= Duff's device =

Implementation of loop unrolling in C

In the C programming language, Duff's device is a way of manually implementing loop unrolling by interleaving two syntactic constructs of C: the do-while loop and a switch statement. Its discovery is credited to Tom Duff in November 1983, when Duff was working for Lucasfilm and used it to speed up a real-time animation program.

Loop unrolling attempts to reduce the overhead of conditional branching needed to check whether a loop is done, by executing a batch of loop bodies per iteration.

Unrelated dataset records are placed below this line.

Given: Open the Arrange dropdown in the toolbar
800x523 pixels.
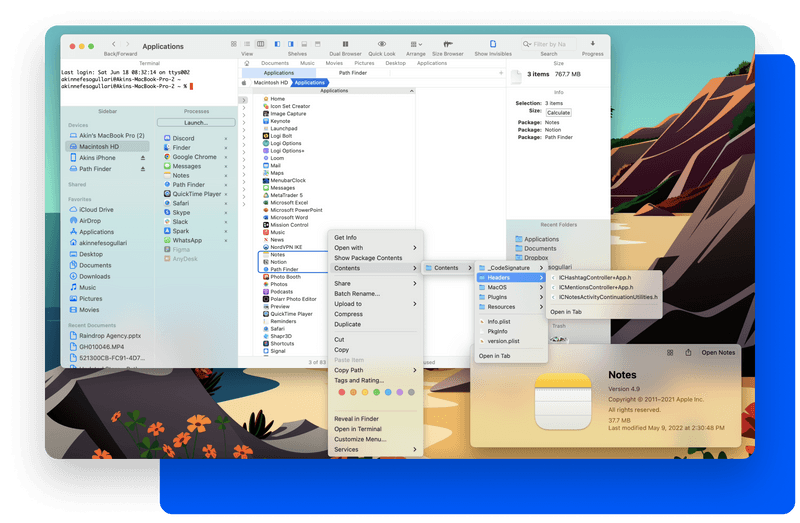Looking at the screenshot, I should (x=416, y=44).
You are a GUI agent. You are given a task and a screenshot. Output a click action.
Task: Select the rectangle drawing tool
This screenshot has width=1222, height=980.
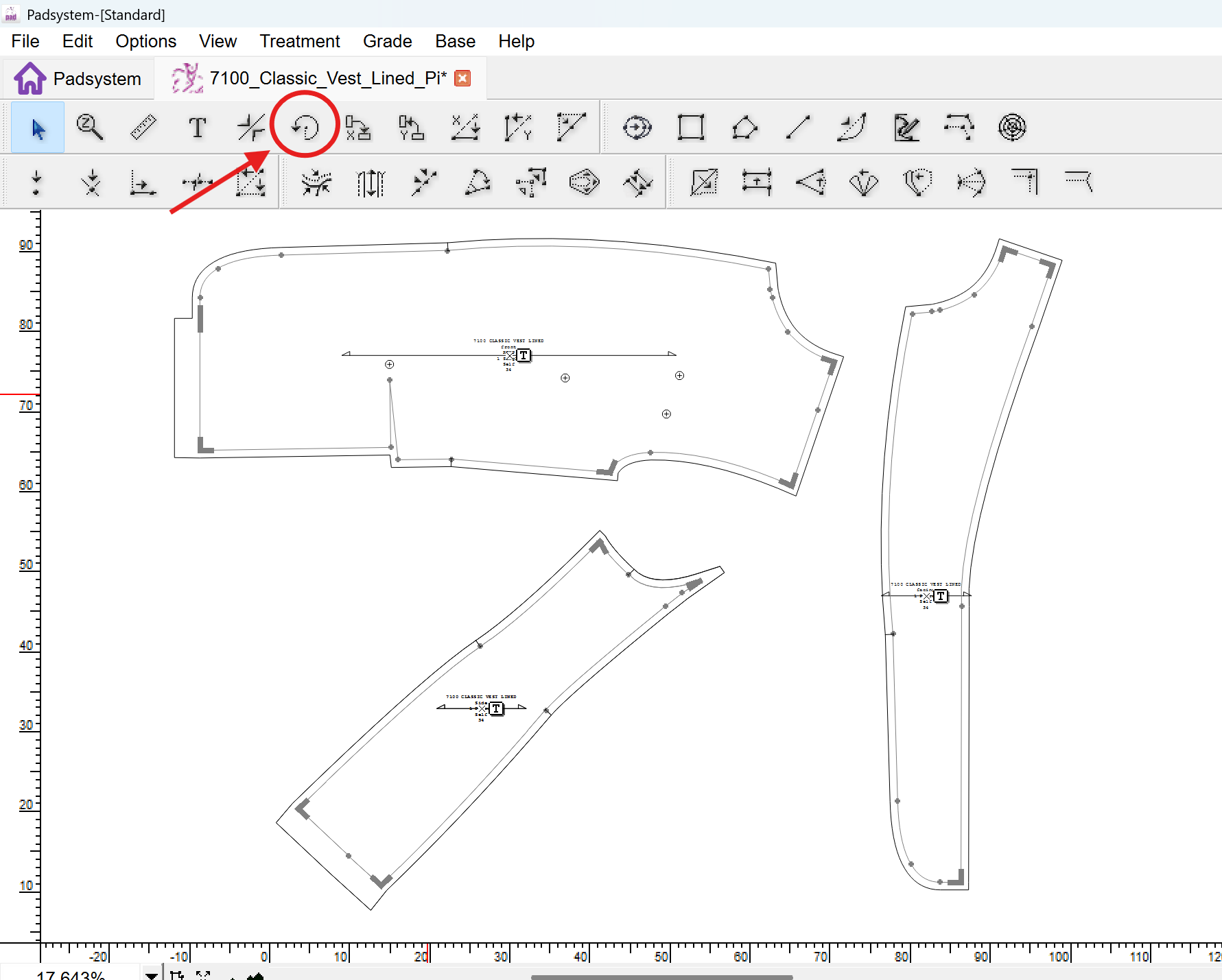click(x=690, y=128)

To handle cases where the number of iterations is not divisible by the unrolled-loop increments, a common technique among assembly language programmers is to jump directly into the middle of the unrolled loop body to handle the remainder.
Duff implemented this technique in C by using C's case label fall-through feature to jump into the unrolled body.

==Duff's technique==
Duff was copying 16-bit unsigned integers ("shorts" in most C implementations) from an array into a memory-mapped output register, denoted in C by a pointer. He wanted to optimize the following K&R C code:

send(to, from, count)
register short *to, *from;
register count;
{
    do { /* count > 0 assumed */
        *to = *from++;
    } while (--count > 0);
}

In K&R C, any unspecified type defaults to int, including variables such as count and the return type of send(). The register keyword is used to suggest that a variable ought to be kept in a CPU register, avoiding memory. Functions could not return void as it was not yet a reserved keyword, but many functions effectively did so by omitting the return statement, which was optional. This signature could idiomatically, but not equivalently, be expressed in a modern C prototype as void send(short* to, short* from, int count);.

This code assumes that the argument passed in count is greater than zero. Since the output location is a memory-mapped register, the pointer to is not incremented, as it would be in copying from memory to memory.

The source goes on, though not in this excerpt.